• Short problem
Retype everything in the lactic acid thread below, from "I think ions" down to "know dag nabit....", without changing a word.

• Excerpt to read

━━━━━━━━━━━━━━━━━━━━

Lactic acid calculations

[jonboris]

I think ions are very very small so probably it's a lot. I'm curious why it's important to know how many.

I want to know the amount of ions so i can fine tune the recipe and dont contribute with more than whats detectable, in the water book it says 400ppm is a threshold but some can taste it even sooner.
I want to know dag nabit....

Your brewing water spreadsheets should be telling you how to contribute enough to correct for pH, your palate should tell you what's detectable. ppm isn't a measure of ions. I can assure you you are not contributing enough to taste at 1ml in your sparge and mash water.

If you feel you can taste it, switch to phosphoric acid. It's a lower concentration but is vastly more undetectable flavorwise as a pH adjuster. Vastly.

[SweBrew]

Thanks all, but i know how much i´ll need to correct for mash pH and at 1-2ml for a 5gal batch its not detectable, but it would be nice to know how much it contributes. and when it´s noticeable.

[cclarkk]

I came across this thread while looking for an answer to a question that I had. I know it's an old question, but maybe I can shed some light on this for anyone else wondering.

Short answer: 5.35*10^21 molecules, each contributing one (H+) and one anion (CH3CHOHCOO-).

Long answer:
First off, it's simply a lot easier to use the same units for everything. Using non-standard units causes most of the head scratching for everyone. Water reports are in ppm, acid in % by dry weight per volume, equivalents, etc. It's easier for the agencies, manufacturers, or whoever to use what they use, so that's why we are always scratching our heads.

As was stated in a previous reply, acid percentage is grams of dry acid per 100mL of solvent, in this case water.

━━━━━━━━━━━━━━━━━━━━

• Data extract
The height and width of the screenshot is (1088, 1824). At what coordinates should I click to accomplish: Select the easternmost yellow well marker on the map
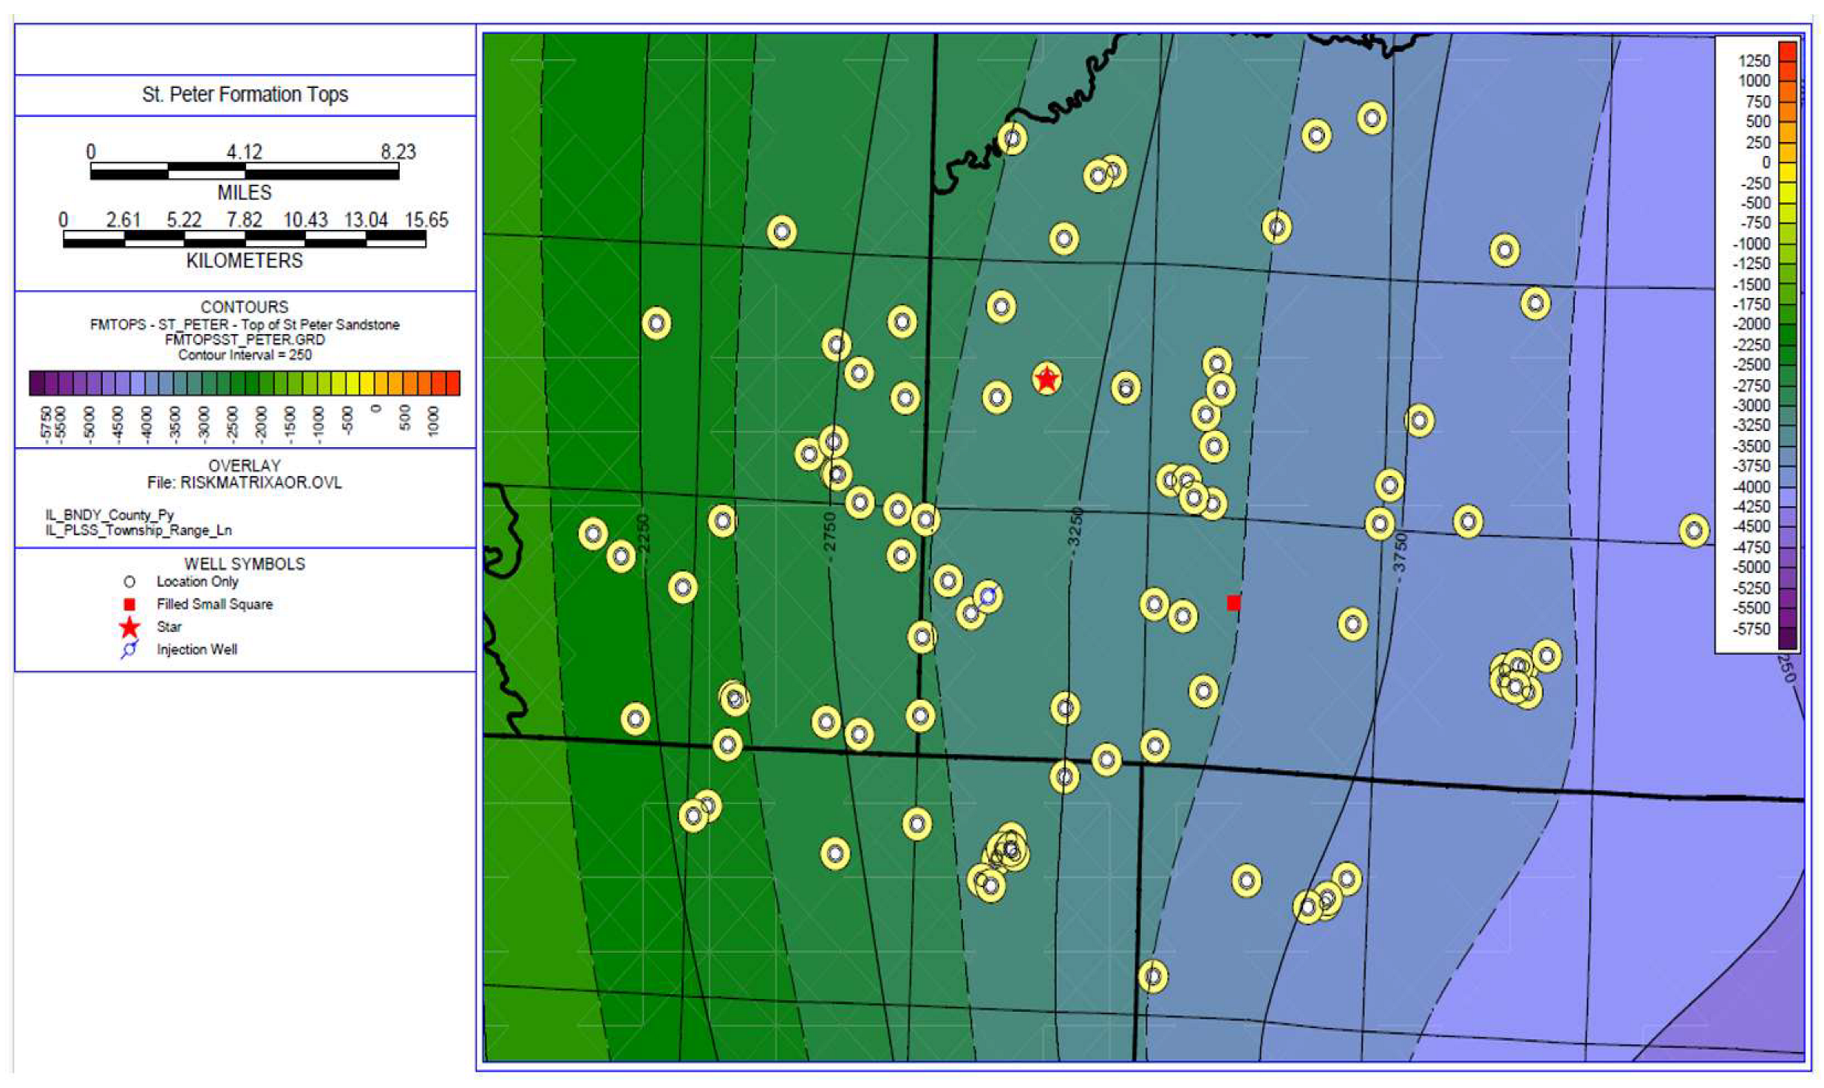[1693, 530]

━━━━━━━━━━━━━━━━━━━━

• Written answer
I think ions are very very small so probably it's a lot. I'm curious why it's important to know how many.

I want to know the amount of ions so i can fine tune the recipe and dont contribute with more than whats detectable, in the water book it says 400ppm is a threshold but some can taste it even sooner.
I want to know dag nabit....